Problem: Give again, word for word, the lines below that run from the line with "Screen dimensions: 517x289" through the line with "Where should I click to: Open more". Drop the pictures.

The data:

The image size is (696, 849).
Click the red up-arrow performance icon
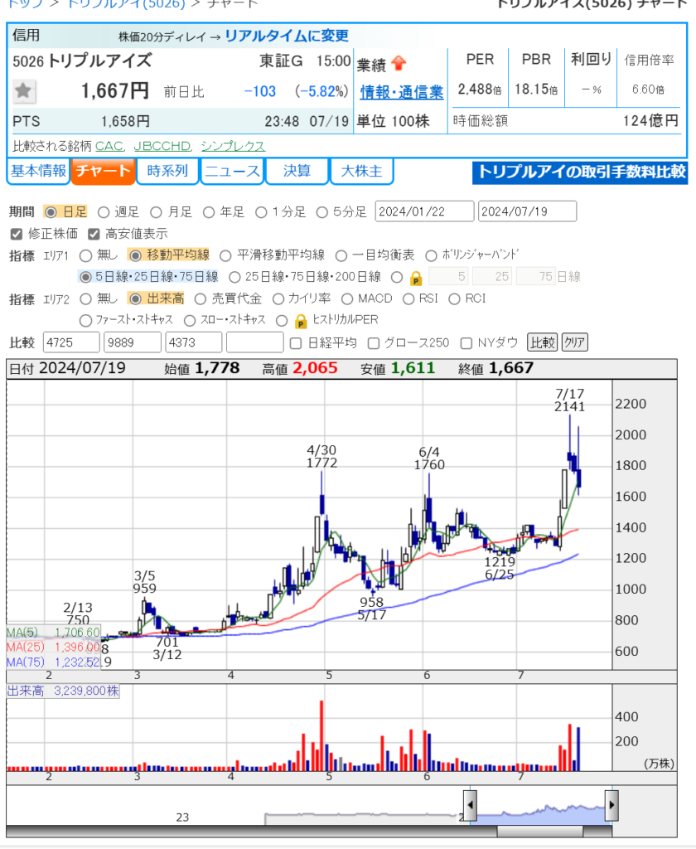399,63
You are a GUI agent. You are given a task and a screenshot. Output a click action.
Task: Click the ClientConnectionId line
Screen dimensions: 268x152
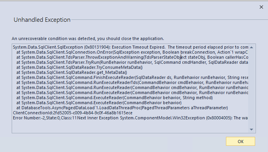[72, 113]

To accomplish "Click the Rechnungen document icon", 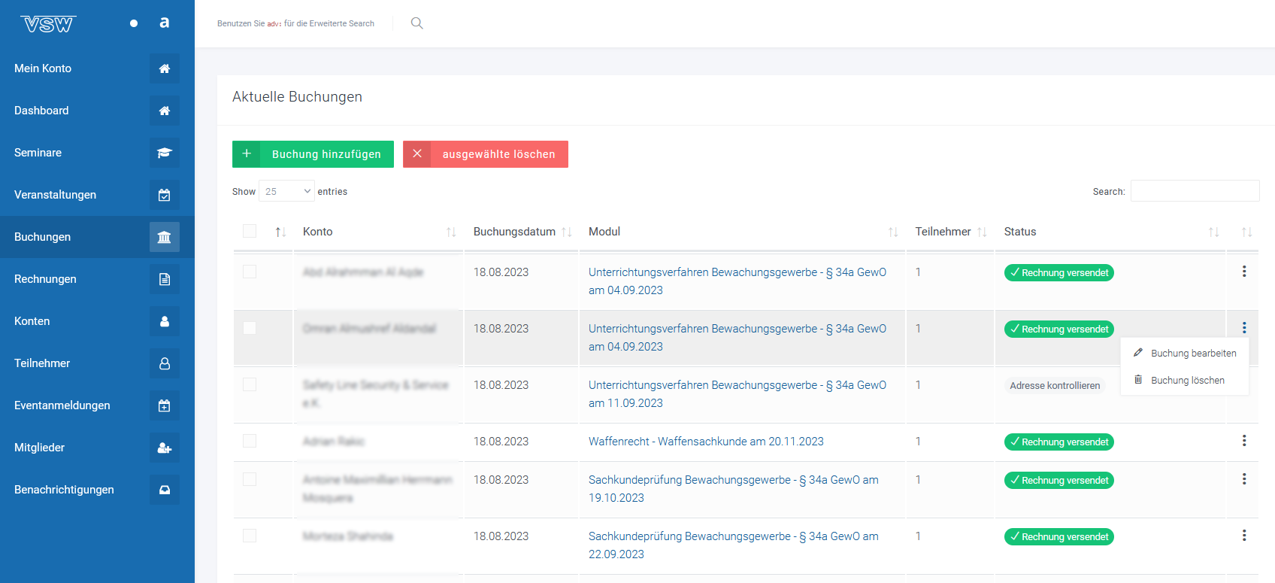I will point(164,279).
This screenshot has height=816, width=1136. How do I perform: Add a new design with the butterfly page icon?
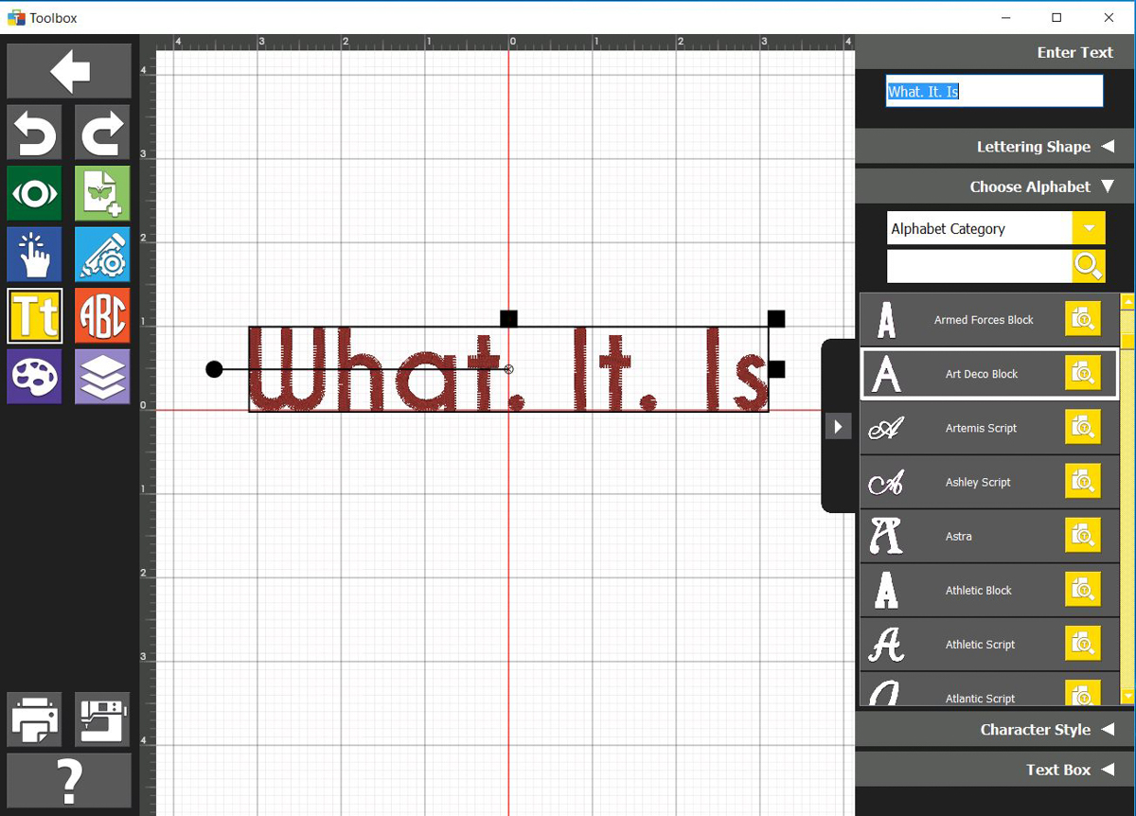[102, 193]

...

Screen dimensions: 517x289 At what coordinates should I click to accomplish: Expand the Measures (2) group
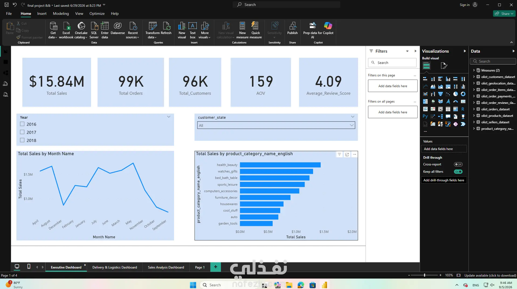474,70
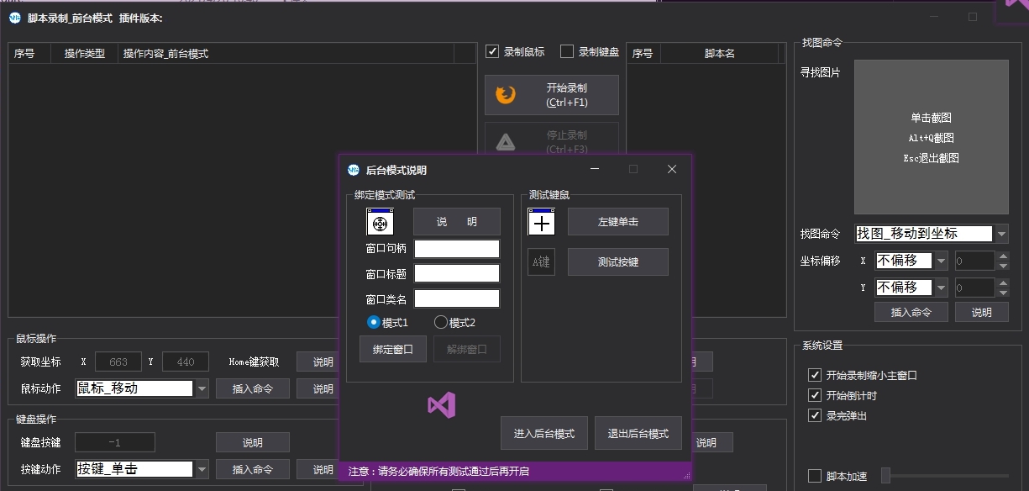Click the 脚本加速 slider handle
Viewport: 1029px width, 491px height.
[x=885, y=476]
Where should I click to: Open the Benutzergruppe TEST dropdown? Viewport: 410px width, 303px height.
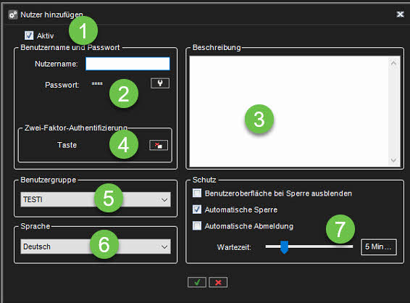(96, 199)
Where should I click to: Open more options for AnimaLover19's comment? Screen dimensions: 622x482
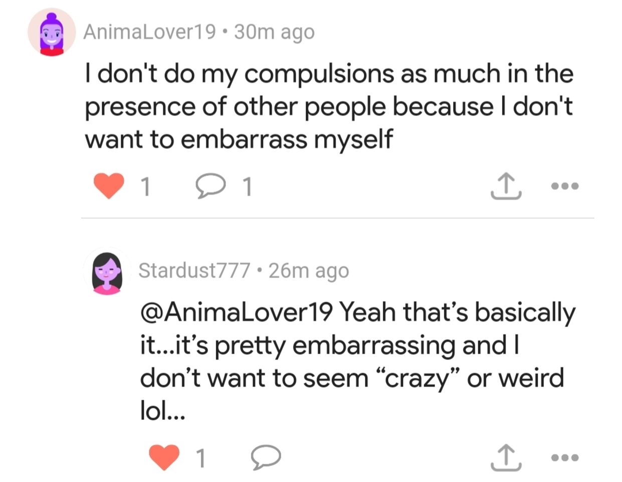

...

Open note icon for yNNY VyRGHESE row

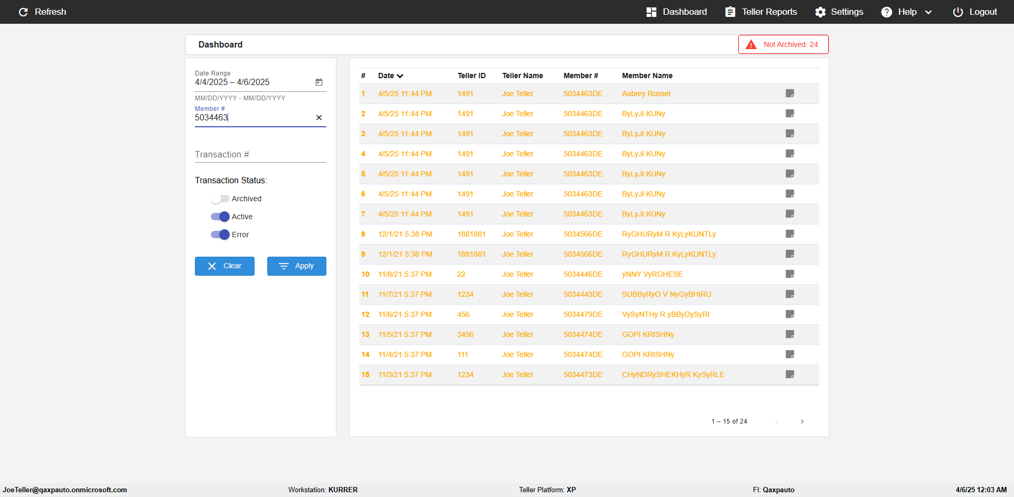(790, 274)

Exercise output:
Screen dimensions: 517x289 At what coordinates should I click to accomplish: Expand the Measures (2) group
474,70
Click the 脚本加速 slider handle
Viewport: 1029px width, 491px height.
[x=885, y=476]
Where should I click to: Open the Benutzergruppe TEST dropdown? Viewport: 410px width, 303px height.
(96, 199)
Where should I click to: Open more options for AnimaLover19's comment? Screen dimensions: 622x482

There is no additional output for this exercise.